[Task input start]

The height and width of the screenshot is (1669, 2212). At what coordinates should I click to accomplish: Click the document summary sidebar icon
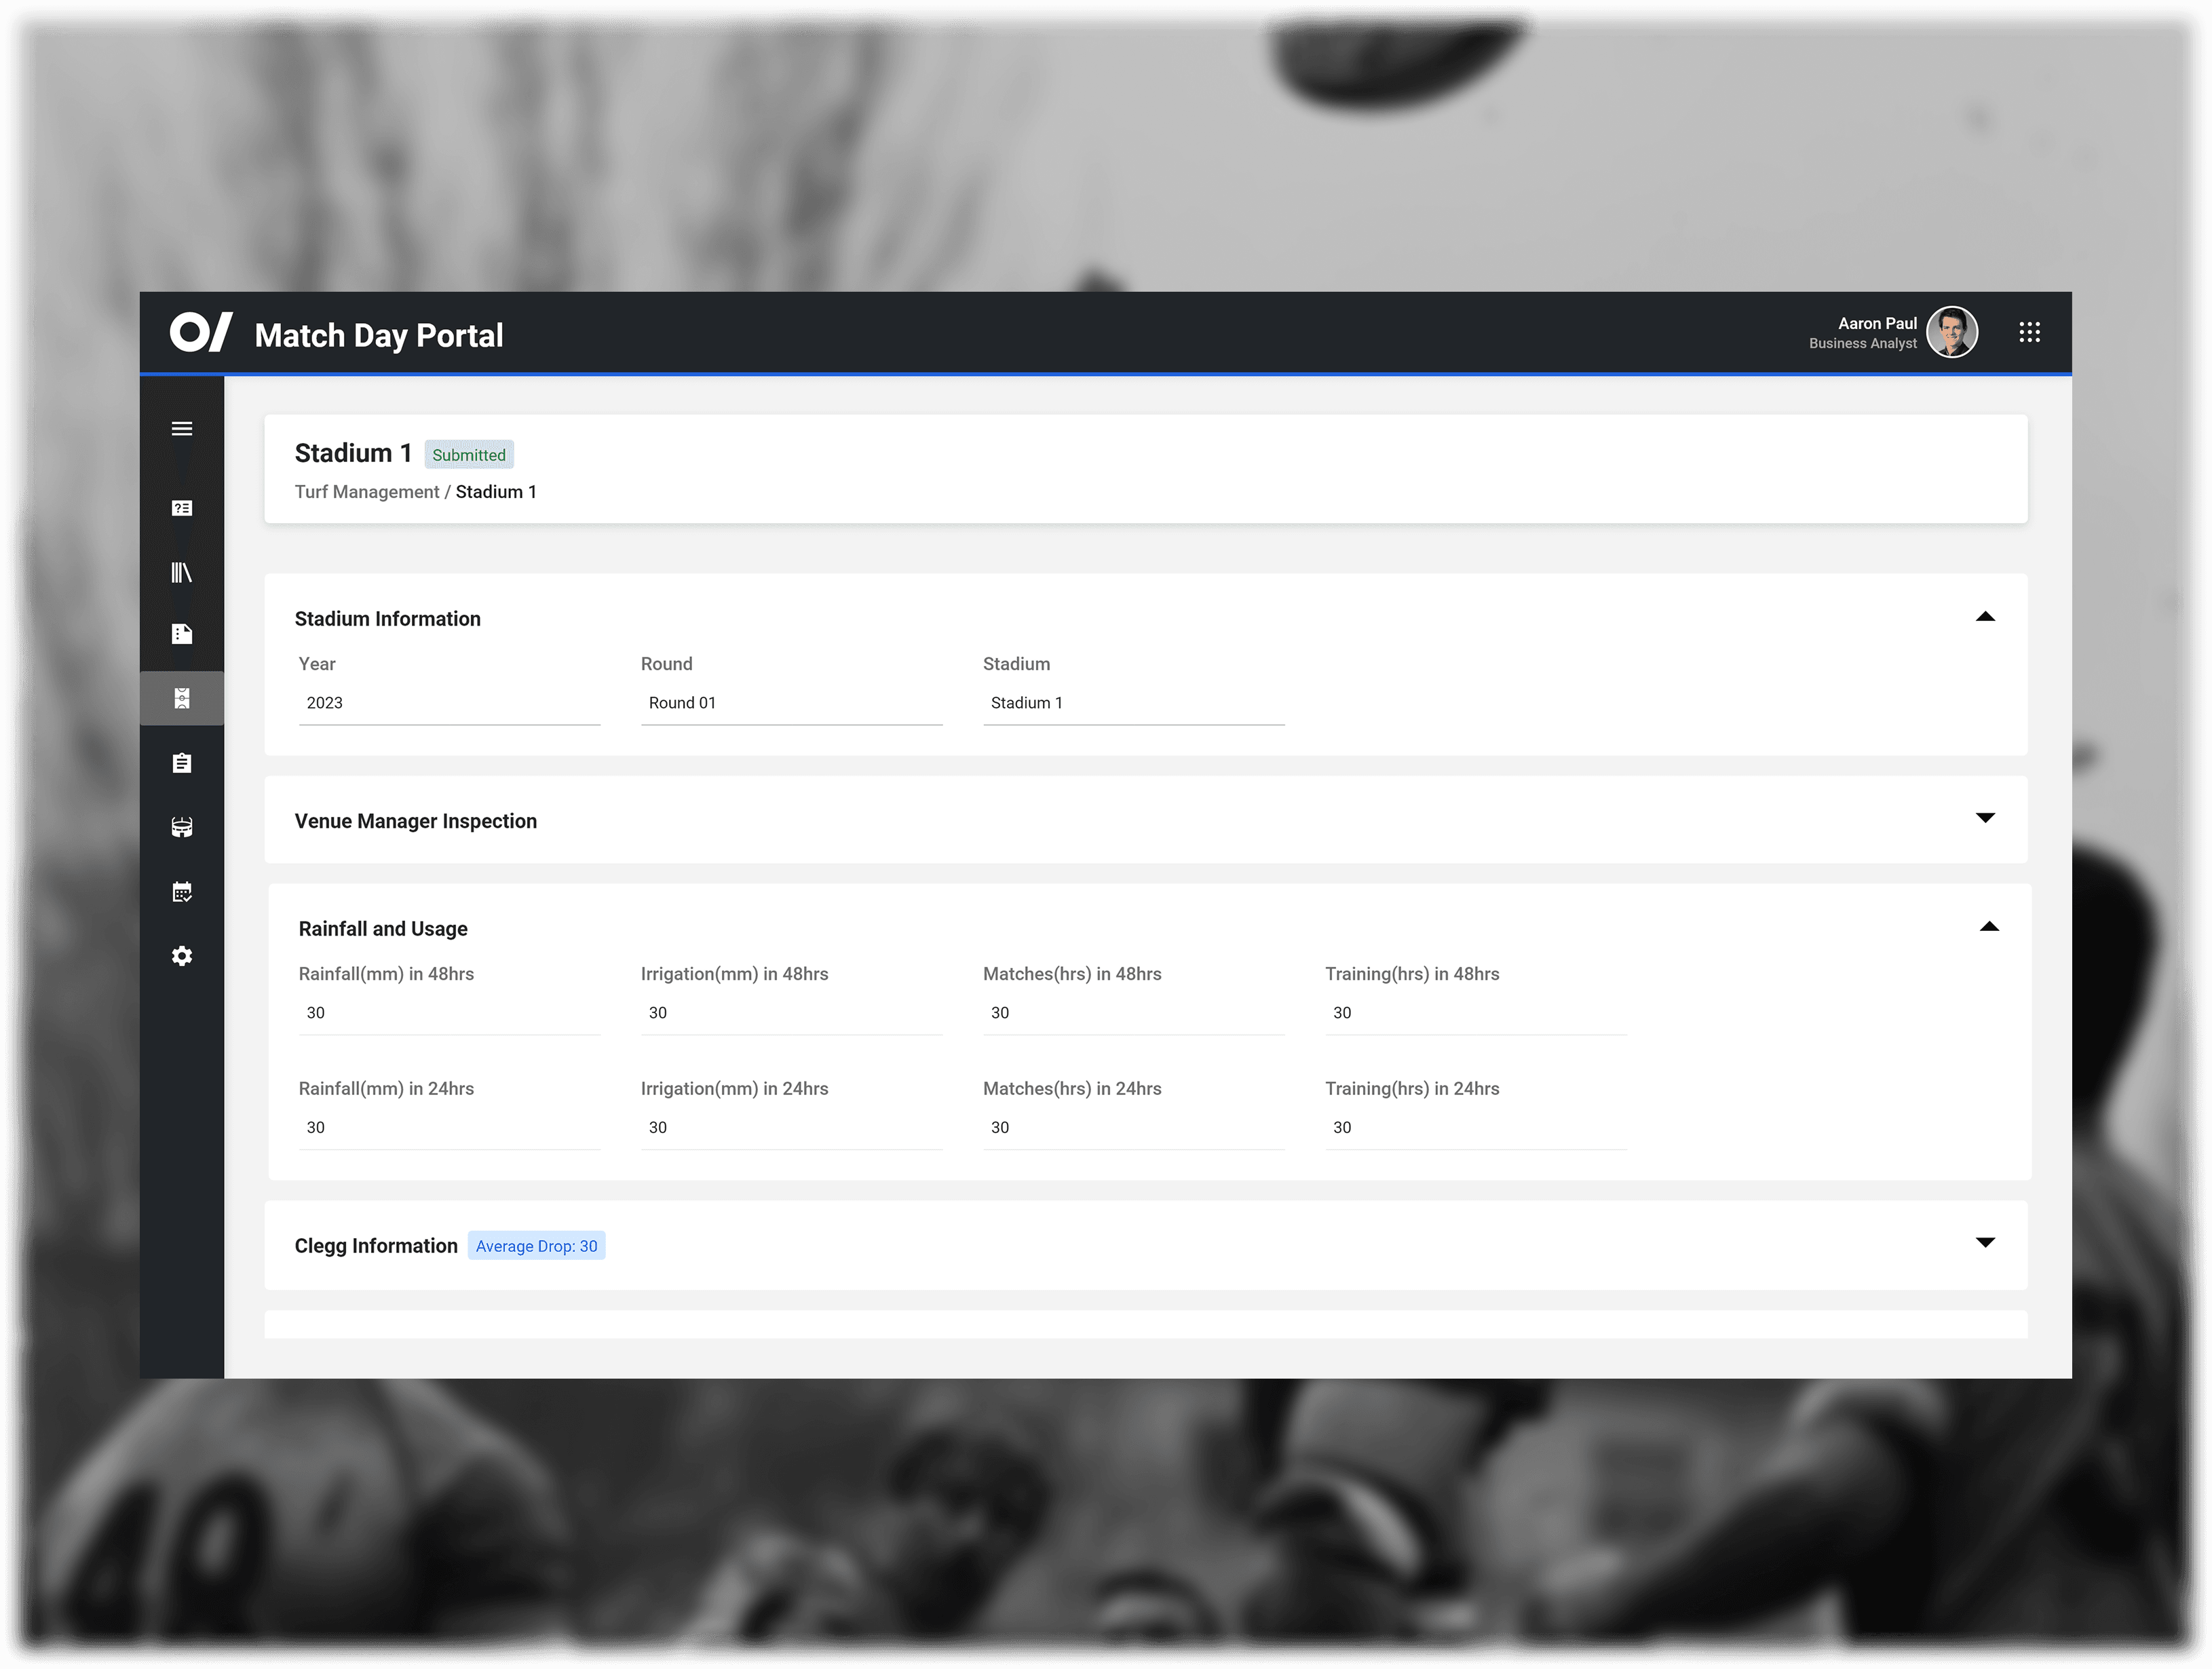tap(182, 634)
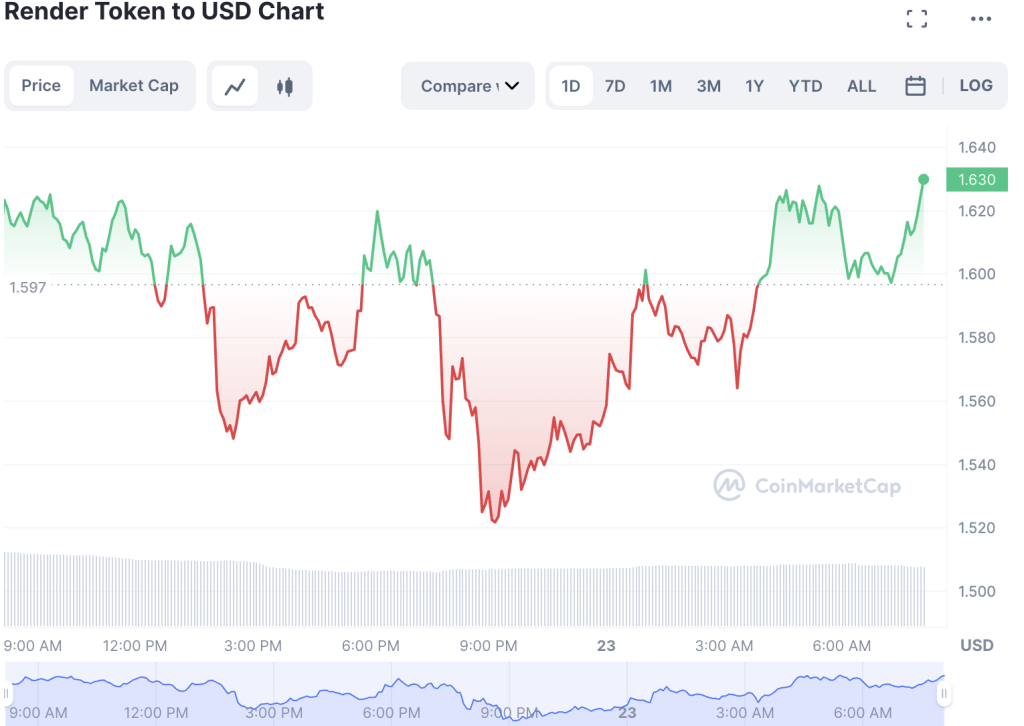1024x726 pixels.
Task: Click the Compare dropdown chevron arrow
Action: pos(512,86)
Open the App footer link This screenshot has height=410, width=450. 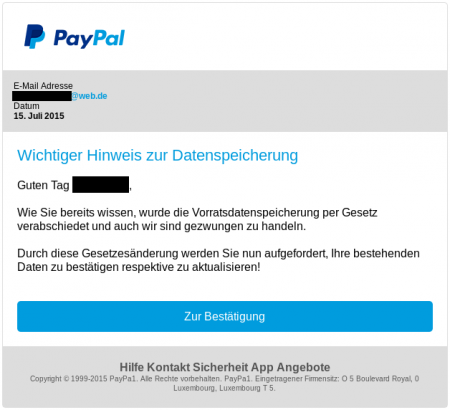point(262,367)
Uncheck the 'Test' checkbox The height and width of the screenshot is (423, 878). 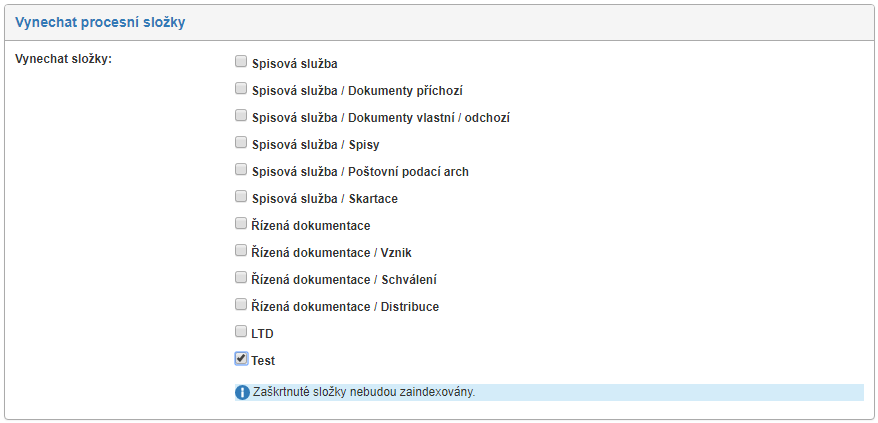coord(241,359)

[Task input end]

→ **Required work**
Report every line of the listing above that contains the word "Click", copying each such line in full.

→ **Right answer**
The height and width of the screenshot is (1669, 2212). At what coordinates should I click to accomplish: Click the document summary sidebar icon
Task: Click the Compare dropdown chevron arrow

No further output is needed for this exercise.